Roger Kimball, Safe from "Safe Spaces":
This is where things got interesting, and President Michael Drake came into his own. He sent osu Senior Vice President Jay Kasey as his ambassador to the protestors. Speaking in calm, measured tones (the video clip is widely available on the internet), Kasey explained that he was not there to negotiate. “Dr. Drake will never receive a list of demands and he will not negotiate with you.” Er, what? Yes, they heard right. They were in violation of the Student Code of Conduct, Kasey informed them, and if they did not vacate the building by a certain time, police officers would be called to clear the room. The administration was pleased, he added, to “give you the opportunity to go to jail for your beliefs.”
This wasn’t part of the script the students had signed on for. “What do you mean by ‘clear the room?’ ” one student asked. “Our police officers will physically pick you up,” Kasey patiently explained, “and take you to a paddy wagon and take you to be arrested. You will be discharged from school also.” Hmm. What do you mean “discharged?” someone asked. Probably, Kasey clarified, you will be expelled.
Gratifying as that exhibition of vertebracular stiffness was, what was most instructive was the rationale Kasey enunciated for insisting on the students’ removal: they were violating a “safe space.” The people who worked in the building, he explained, felt intimated by their presence. But how are we intimidating? whined one student, possibly one who had on another occasion claimed that reading Huckleberry Finn or dressing as an American Indian on Halloween constituted a micro-aggression that violated his safe space. It was a brilliant move and, judging from the response of the osu Police, was a coordinated effort. One Tweet from the university police advised the world that “Ohio State respects everyone’s 1st Amendment rights. @osupolice on hand to enhance safety and allow #Reclaimosu to voice peaceful concerns.” Who could be against “enhancing safety”?

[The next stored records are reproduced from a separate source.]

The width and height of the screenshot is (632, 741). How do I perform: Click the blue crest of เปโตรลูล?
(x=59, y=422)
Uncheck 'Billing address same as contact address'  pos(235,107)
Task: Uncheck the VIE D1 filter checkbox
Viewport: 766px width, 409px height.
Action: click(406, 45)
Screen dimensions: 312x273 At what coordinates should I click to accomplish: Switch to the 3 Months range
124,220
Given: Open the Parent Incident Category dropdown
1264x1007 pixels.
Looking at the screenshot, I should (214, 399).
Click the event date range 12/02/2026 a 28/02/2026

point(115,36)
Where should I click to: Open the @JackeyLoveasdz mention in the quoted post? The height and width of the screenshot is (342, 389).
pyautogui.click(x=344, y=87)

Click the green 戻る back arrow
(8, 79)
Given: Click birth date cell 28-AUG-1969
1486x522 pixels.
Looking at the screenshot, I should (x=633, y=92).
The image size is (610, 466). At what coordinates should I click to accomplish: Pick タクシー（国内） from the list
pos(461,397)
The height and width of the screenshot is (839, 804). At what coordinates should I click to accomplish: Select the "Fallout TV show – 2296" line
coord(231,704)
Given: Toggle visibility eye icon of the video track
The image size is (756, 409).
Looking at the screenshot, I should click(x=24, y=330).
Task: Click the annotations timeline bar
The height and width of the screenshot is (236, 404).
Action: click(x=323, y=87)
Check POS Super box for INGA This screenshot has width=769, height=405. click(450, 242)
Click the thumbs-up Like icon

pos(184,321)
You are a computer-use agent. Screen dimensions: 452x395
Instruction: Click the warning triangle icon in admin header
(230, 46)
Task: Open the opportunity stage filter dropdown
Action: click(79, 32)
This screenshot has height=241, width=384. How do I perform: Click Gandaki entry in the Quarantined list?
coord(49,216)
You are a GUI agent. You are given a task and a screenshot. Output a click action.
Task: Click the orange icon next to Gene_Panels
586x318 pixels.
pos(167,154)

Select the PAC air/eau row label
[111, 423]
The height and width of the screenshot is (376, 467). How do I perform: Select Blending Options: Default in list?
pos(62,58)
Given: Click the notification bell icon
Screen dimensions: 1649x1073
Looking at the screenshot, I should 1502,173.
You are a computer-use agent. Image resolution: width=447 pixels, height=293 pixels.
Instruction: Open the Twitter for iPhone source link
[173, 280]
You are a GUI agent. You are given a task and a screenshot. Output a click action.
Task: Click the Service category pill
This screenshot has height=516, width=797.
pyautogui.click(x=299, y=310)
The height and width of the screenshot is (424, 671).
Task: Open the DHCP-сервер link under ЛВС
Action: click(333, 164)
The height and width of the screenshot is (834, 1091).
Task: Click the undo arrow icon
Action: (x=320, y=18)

In a single stroke, the osu administration, led by Michael Drake, had turned the table on the college crybullies who have been weaponizing their resentment and putative status as victims to wallow in an infantilizing bath of moralizing intolerance. We commend osu not only for its bracing exhibition of principle but also for its canny strategic gambit: seizing on the students’ own rhetoric to justify its disciplinary action, the university not only forestalled any effective response, it also . . . we were going to say, it also made the students look like fools, but no, the students accomplished that all on their own.